======== PROVIDED RECORDS

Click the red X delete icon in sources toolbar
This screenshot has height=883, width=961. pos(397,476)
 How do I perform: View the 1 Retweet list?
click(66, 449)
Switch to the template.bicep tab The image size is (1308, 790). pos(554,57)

================
======== PROVIDED RECORDS

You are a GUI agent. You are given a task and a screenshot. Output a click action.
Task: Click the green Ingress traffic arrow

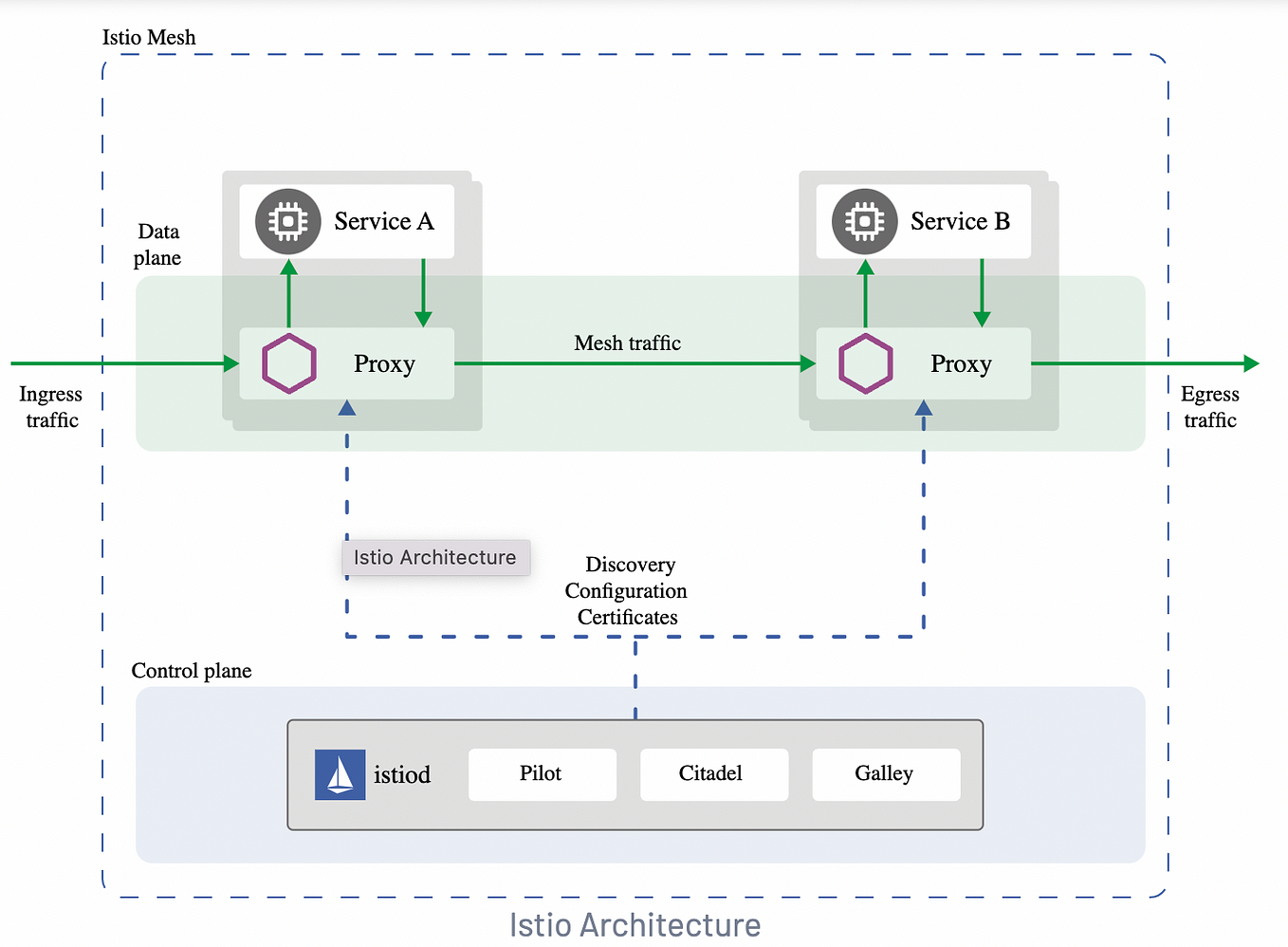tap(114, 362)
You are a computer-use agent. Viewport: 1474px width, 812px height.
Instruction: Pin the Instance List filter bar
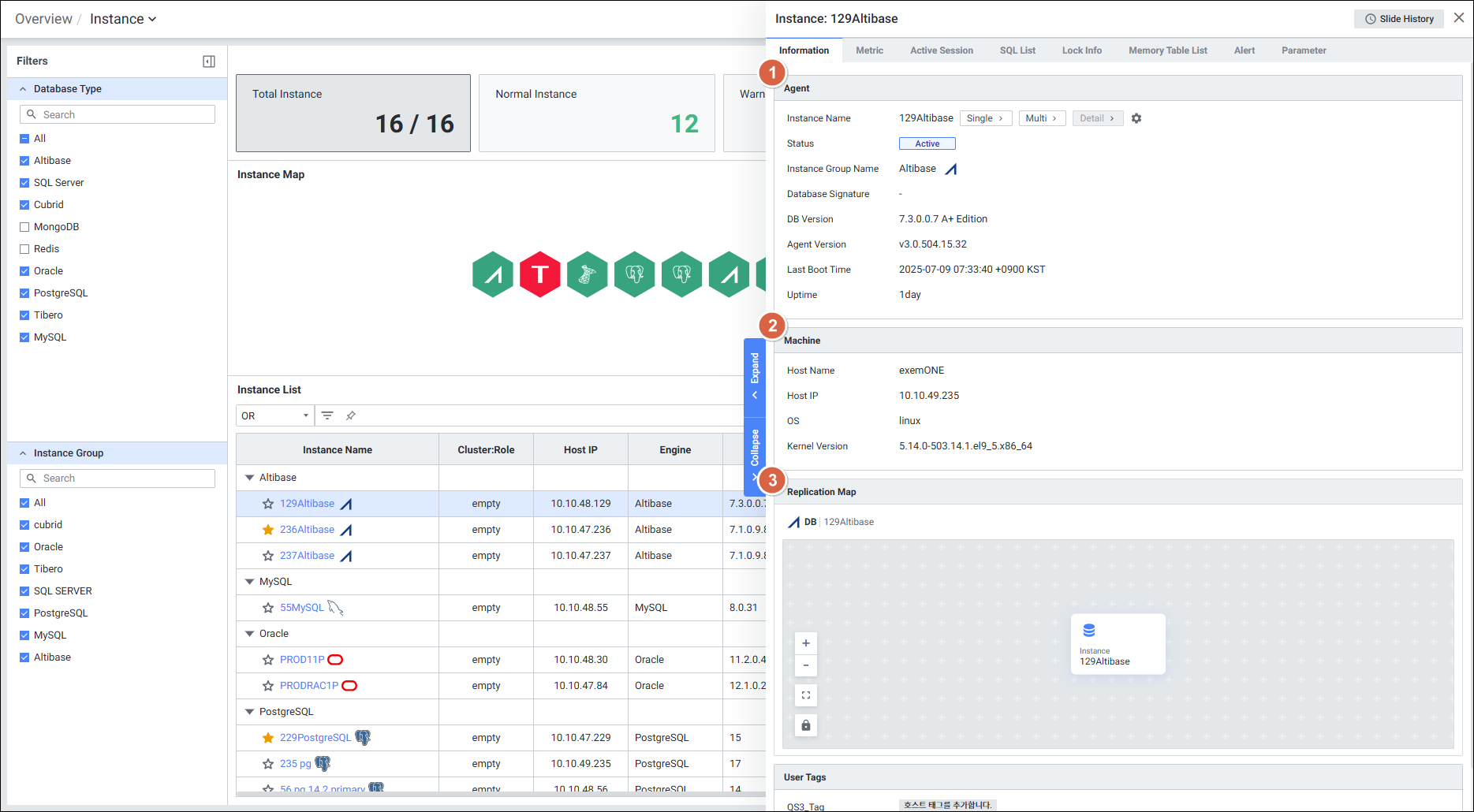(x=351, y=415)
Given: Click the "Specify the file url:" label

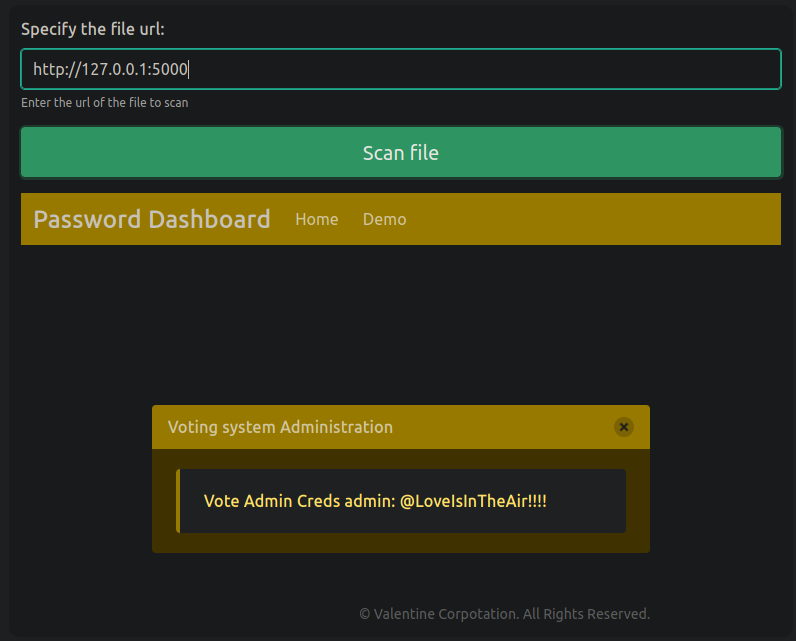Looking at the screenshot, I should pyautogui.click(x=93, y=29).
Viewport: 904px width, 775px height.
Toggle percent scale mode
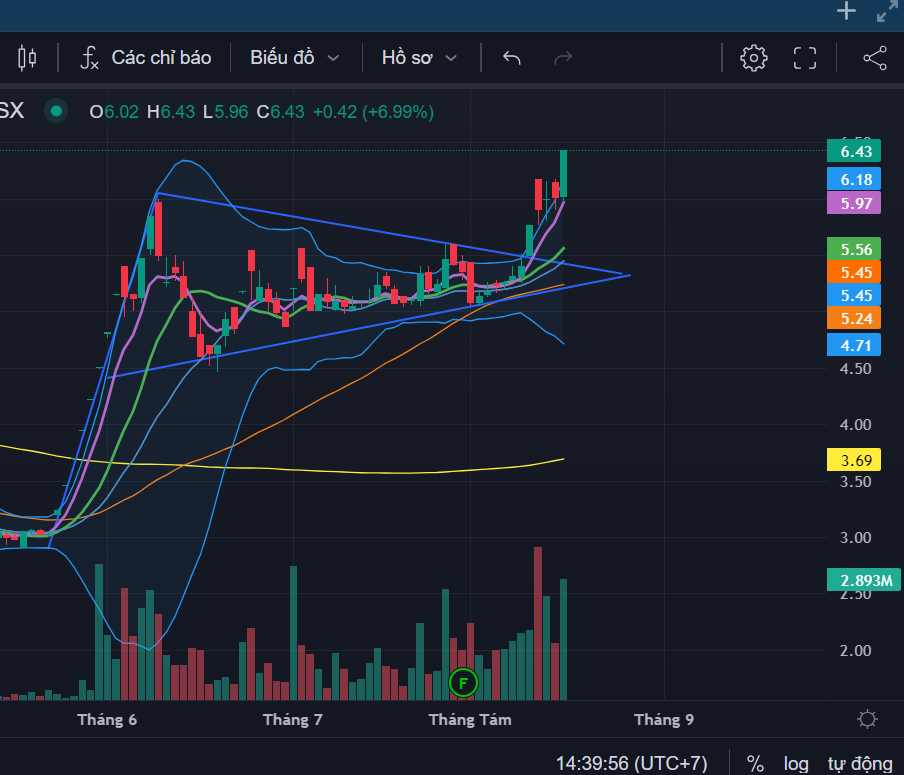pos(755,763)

================

— WORK REQUEST —
Scan the entries above for the word "agent", then copy every line in which it occurs.

— TASK OUTPUT —
You are a GUI agent. You are given a task and a screenshot. Output a click action.
You are a computer-use agent. Viewport: 1474px width, 812px height.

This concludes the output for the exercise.